Task instructions
What is the count of lines in the material below that hold "computer"? Answer with only that number.

Entries provided
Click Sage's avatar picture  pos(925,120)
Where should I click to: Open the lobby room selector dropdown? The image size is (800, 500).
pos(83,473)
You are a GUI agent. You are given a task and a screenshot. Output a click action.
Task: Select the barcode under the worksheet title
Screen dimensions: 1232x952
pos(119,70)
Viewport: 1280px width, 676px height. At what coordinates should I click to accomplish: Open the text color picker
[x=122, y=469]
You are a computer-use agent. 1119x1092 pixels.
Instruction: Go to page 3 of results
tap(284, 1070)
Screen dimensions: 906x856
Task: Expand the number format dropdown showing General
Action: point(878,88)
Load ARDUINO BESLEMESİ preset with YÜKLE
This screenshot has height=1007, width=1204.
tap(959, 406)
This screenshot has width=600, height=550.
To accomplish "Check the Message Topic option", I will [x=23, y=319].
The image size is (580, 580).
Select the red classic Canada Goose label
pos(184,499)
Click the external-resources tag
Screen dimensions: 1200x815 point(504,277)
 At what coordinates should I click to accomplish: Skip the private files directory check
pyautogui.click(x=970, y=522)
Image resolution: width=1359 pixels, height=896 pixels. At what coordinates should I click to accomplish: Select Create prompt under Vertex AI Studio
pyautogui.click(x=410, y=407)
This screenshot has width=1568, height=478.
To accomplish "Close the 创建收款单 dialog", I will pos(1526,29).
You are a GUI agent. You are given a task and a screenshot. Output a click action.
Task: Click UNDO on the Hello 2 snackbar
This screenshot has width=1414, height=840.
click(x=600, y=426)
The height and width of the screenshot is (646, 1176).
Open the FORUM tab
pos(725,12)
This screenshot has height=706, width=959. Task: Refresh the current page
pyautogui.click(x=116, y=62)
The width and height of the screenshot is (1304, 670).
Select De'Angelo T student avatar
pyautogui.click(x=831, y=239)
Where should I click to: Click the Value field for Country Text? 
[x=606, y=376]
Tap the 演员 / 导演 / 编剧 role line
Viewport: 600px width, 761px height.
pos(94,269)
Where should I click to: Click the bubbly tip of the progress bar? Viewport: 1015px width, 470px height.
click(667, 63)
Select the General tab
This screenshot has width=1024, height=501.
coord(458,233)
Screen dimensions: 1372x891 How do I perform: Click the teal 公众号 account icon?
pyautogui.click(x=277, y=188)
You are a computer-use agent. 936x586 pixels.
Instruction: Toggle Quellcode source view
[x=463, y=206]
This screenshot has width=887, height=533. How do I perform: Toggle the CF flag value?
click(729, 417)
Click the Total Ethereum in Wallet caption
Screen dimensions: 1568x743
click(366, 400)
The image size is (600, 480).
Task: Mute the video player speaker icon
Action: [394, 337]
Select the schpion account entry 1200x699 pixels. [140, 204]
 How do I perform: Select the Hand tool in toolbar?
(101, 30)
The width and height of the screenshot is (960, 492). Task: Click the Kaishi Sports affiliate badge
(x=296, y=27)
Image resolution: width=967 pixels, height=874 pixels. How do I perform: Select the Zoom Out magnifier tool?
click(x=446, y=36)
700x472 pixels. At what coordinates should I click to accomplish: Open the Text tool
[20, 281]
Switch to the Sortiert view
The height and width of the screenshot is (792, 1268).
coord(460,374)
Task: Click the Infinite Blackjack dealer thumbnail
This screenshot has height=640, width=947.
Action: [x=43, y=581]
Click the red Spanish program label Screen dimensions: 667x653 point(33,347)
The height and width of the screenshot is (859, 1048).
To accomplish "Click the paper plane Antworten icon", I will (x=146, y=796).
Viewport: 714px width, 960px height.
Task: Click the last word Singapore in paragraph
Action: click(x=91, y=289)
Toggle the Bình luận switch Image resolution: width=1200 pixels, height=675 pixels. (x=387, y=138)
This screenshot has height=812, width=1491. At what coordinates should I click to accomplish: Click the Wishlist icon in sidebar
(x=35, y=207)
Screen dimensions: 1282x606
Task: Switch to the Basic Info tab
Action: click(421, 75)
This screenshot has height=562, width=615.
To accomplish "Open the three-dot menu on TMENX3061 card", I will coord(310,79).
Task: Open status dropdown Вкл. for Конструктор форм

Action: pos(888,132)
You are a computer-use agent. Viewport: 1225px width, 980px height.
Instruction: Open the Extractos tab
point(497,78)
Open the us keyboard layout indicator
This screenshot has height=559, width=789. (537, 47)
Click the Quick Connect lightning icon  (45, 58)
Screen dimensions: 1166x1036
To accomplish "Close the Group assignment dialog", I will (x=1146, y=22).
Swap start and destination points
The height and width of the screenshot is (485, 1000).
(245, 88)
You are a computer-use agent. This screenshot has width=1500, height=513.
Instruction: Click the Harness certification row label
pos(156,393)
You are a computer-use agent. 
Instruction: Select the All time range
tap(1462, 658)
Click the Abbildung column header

Output for this task
5